Eine weitere Möglichkeit der Lebensmittelverschwendung entgegenzuwirken ist, Lebensmittelüberschüssen eine zweite Chance zu geben. Im Markt geht das durch das bewusste Kaufen von Ware, bei der das MHD bald erreicht wird, die man aber ohnehin sofort verzehren möchte. Von Zuhause hilft die App Too Good to Go. Mit ihr konnten in Wien in einem Jahr 1,24 Millionen Lebensmittel-Sackerl gerettet werden - pro Kopf das beste Ergebnis in Österreich. Auf Platz zwei landen im Bundesländer-Ranking die Steirer*innen, auf Platz drei die Niederösterreicher*innen.
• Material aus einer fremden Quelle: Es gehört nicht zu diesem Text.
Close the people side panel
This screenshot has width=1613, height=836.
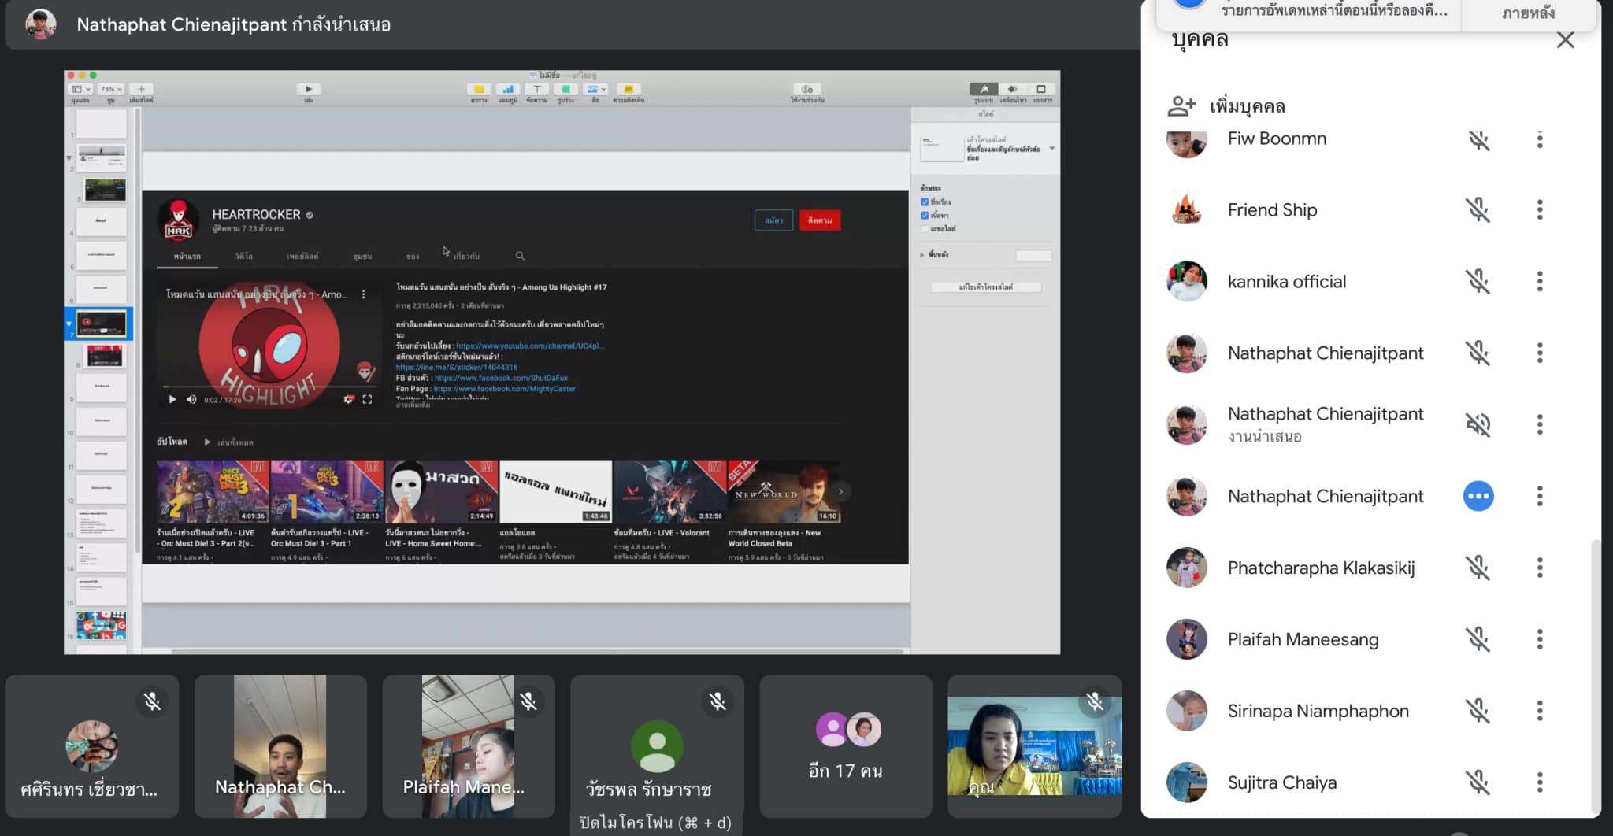click(1565, 40)
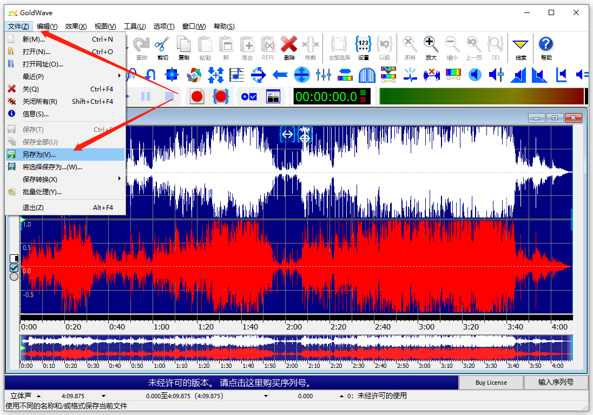Click the Copy (复制) toolbar icon
Screen dimensions: 593x415
pyautogui.click(x=184, y=48)
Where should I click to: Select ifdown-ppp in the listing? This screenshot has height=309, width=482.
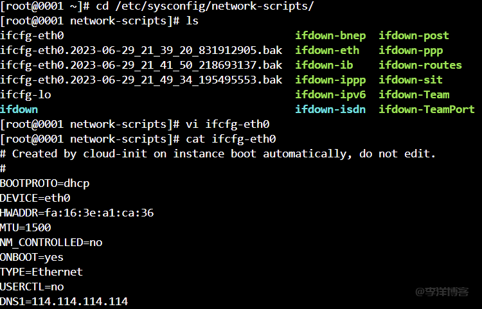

Und wenn man eher zu viel als zu wenig zuhause hat? Lokale Inititativen könnten sich darüber freuen. In der Steiermark, in Wien und in Salzburg können Warenspenden zum Beispiel während der Öffnungszeiten in allen VinziMärkten abgegeben werden. Dort werden sie zu maximal 30 Prozent des normalen Verkaufspreises an armutsbetroffene Menschen weitergegeben.

Es gibt viele Wege weg von der Lebensmittelverschwendung und hin zu Ernährungssicherheit und mehr Lebensqualität. Sei dabei!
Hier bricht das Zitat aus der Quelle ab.